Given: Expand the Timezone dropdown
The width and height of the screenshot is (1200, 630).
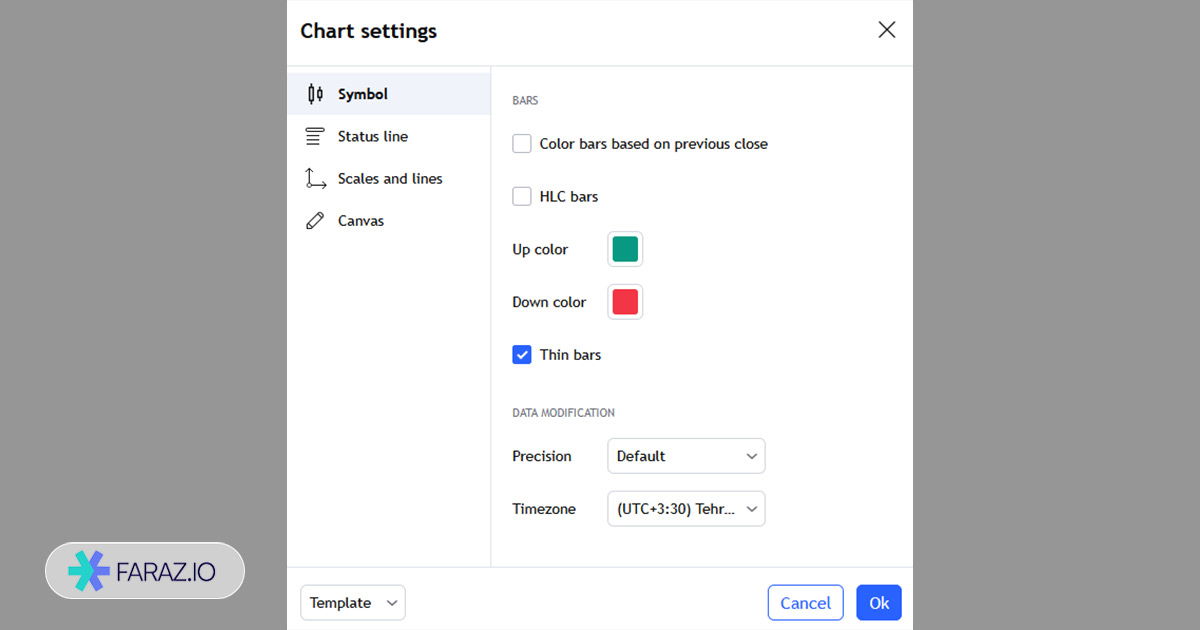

--

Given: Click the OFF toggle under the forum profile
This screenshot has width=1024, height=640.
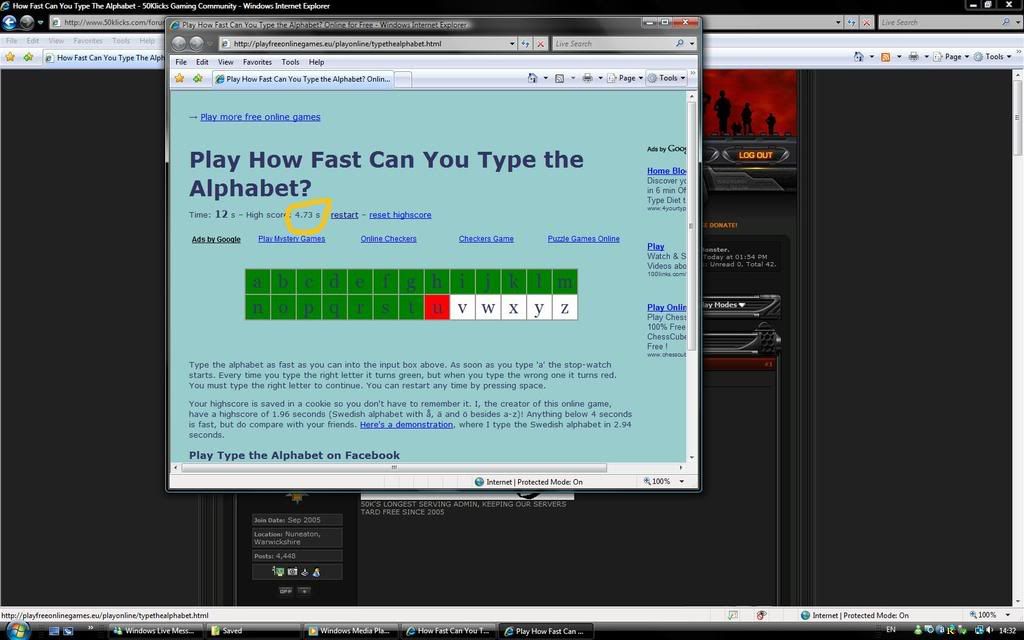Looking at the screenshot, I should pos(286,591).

What is needed: Which lines above run from the one containing "Given: Expand the Timezone dropdown" down to the one containing "The width and"? Repeat exactly those, both ends included, and nothing else.

Answer section:
Given: Expand the Timezone dropdown
The width and height of the screenshot is (1200, 630).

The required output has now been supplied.